First of all, I assume that you know that 6.2f * 10 is not exactly 62 due to floating point rounding (it’s actually the value 61.99999809265137 when expressed as a double) and that your question is only about why two seemingly identical computations result in the wrong value.
The answer is that in the case of (int)(6.2f * 10), you are taking the double value 61.99999809265137 and truncating it to an integer, which yields 61.
In the case of float f = 6.2f * 10, you are taking the double value 61.99999809265137 and rounding to the nearest float, which is 62. You then truncate that float to an integer, and the result is 62.

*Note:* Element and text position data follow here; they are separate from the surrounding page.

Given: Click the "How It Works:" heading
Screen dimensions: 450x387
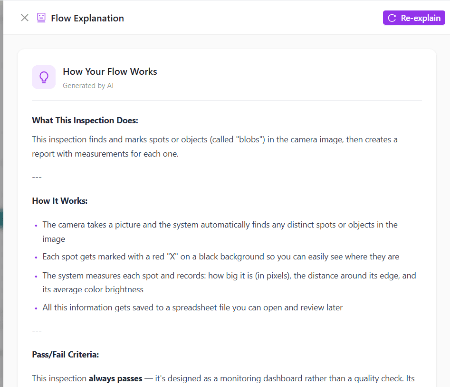Looking at the screenshot, I should (60, 201).
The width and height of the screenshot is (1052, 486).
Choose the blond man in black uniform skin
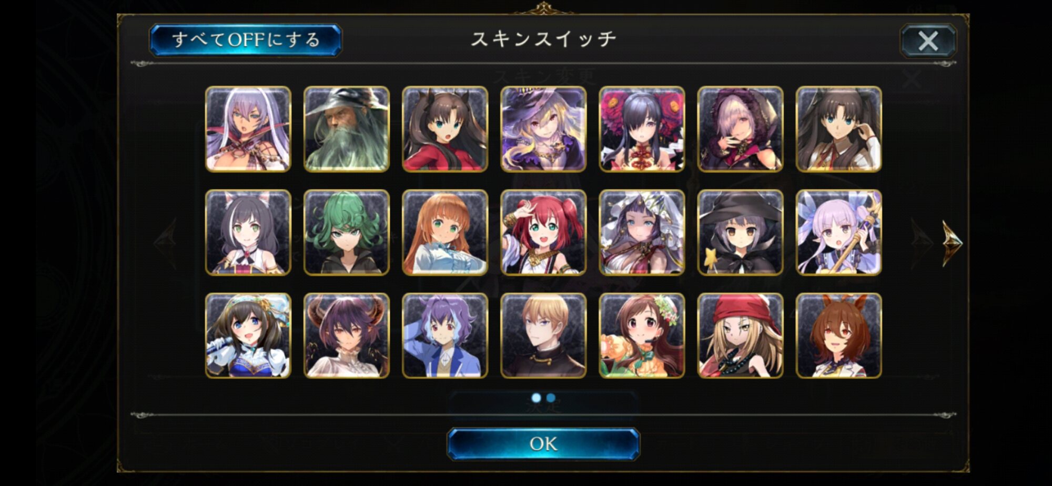pyautogui.click(x=543, y=335)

Exercise: Explain the results of the following sequence of operations.
double d = 6.2f * 10;
int tmp2 = (int)d;
// evaluate tmp2
Update: As noted in the comments, the expression 6.2f * 10 is formally a float since the second parameter has an implicit conversion to float which is better than the implicit conversion to double.
The actual issue is that the compiler is permitted (but not required) to use an intermediate which is higher precision than the formal type (section 11.2.2). That’s why you see different behavior on different systems: In the expression (int)(6.2f * 10), the compiler has the option of keeping the value 6.2f * 10 in a high precision intermediate form before converting to int. If it does, then the result is 61. If it does not, then the result is 62.
In the second example, the explicit assignment to float forces the rounding to take place before the conversion to integer.